Глава тридцать шестая
Бурцев и Азеф
В конце сентября 1908 года Марк Натансон сказал мне:
— Вера, надо принять меры и усмирить Бурцева, который направо и налево распространяет слух, что Азеф провокатор. Мы решили пригласить тебя, Германа Лопатина и Кропоткина разобрать основания, по которым он позволяет себе порочить члена Ц. К. и дискредитировать партию. Согласна ли ты принять участие в этом?
И на мое «да» продолжал:
— Напиши о нашем предложении Петру Алексеевичу в Лондон, а с Лопатиным я переговорю здесь сам.
Я написала, но когда прочла копию с уже отосланного письма, Марк остался недоволен. По-моему, я написала правильно, поставив обе стороны на равную ногу. Вот этот-то оттенок равенства Марку и не понравился. Он сказал:
— Я сам еще напишу ему.
Написал или нет, я не знаю. Дело заключалось в том, что представители партии в лице Марка, с которым одним я говорила по этому поводу, боялись, как бы не подать мысль, что исследованию подвергнется поведение Азефа. Они не хотели, чтоб то, что будет происходить, было судом чести или третейским судом, из боязни, как бы не накинуть тень сомнения на «Ивана Николаевича».

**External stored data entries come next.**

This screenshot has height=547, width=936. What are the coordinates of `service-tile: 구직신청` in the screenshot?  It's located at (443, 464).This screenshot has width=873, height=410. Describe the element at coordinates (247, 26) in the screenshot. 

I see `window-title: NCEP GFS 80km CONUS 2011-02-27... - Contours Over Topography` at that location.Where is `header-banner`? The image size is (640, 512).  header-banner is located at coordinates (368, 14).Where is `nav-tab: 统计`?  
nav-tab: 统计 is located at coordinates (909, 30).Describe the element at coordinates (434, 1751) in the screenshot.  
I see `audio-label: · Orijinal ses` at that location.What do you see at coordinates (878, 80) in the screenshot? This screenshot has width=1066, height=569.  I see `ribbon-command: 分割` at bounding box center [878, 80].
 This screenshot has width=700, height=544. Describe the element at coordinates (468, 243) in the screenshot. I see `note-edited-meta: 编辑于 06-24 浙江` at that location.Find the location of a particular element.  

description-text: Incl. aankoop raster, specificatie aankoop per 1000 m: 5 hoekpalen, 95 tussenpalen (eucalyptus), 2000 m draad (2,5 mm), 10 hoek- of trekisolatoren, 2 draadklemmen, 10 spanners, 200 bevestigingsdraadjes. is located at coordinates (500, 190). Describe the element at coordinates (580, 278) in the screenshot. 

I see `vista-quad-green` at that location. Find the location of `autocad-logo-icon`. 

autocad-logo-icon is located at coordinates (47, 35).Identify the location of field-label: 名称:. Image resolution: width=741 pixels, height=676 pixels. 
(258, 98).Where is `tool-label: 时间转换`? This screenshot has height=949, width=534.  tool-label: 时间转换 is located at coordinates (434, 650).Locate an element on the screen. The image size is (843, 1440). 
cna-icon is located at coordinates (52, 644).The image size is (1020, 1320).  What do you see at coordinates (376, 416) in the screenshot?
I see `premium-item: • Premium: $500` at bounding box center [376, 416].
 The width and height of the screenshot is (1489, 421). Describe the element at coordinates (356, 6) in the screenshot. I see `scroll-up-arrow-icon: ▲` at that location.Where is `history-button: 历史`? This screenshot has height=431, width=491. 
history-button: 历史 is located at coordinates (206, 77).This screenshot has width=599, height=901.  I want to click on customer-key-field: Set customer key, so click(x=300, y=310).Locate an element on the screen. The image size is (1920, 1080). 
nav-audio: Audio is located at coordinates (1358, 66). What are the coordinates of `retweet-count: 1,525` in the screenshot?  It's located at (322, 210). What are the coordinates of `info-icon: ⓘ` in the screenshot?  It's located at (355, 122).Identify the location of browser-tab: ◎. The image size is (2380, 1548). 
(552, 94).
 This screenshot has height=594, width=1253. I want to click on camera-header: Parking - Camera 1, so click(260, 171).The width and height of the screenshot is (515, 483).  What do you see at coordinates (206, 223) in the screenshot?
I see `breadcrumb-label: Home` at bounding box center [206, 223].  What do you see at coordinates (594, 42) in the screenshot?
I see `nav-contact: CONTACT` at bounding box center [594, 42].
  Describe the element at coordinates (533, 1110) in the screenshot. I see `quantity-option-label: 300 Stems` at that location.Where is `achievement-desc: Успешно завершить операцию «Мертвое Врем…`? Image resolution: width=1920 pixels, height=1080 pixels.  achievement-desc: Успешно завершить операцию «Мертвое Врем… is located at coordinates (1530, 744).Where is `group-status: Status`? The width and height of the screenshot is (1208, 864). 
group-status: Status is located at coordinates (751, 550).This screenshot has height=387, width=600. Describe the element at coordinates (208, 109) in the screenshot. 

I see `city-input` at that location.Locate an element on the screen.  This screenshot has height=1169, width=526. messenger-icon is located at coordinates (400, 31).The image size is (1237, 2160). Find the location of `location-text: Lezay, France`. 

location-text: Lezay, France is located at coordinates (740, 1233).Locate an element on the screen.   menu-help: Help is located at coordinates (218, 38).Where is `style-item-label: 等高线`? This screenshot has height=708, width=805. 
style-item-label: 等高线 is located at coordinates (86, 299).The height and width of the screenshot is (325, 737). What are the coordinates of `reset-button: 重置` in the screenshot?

Так или иначе, в том же месяце Кропоткин приехал в Париж, и в квартире Савинкова, довольно скромной, в небольшой, почти пустой комнате, где стоял стол и вокруг него 7–8 стульев, начались наши заседания.
Представителями партии являлись: М. Натансон, В. Чернов и Б. Савинков. Лопатин и Кропоткин уселись рядом, кажется, на маленьком диванчике, затем сидели: Савинков, Чернов и Натансон, а у четвертой стороны стола — я и по мою левую руку Бурцев. Единственными свидетелями были: Бакай, помещавшийся не у стола, а слева от Бурцева, чуть-чуть позади него, и Аргунов, вызванный для показаний об обстановке и обстоятельствах ареста типографии в Томске. Этот арест был первым пунктом рассмотрения. Бурцев приписывал его предательству Азефа. Типография была устроена в совершенно отдельном помещении на переселенческом пункте, на котором существовала больница, и врачом в ней был с.-р. Влад. Евг. Павлов.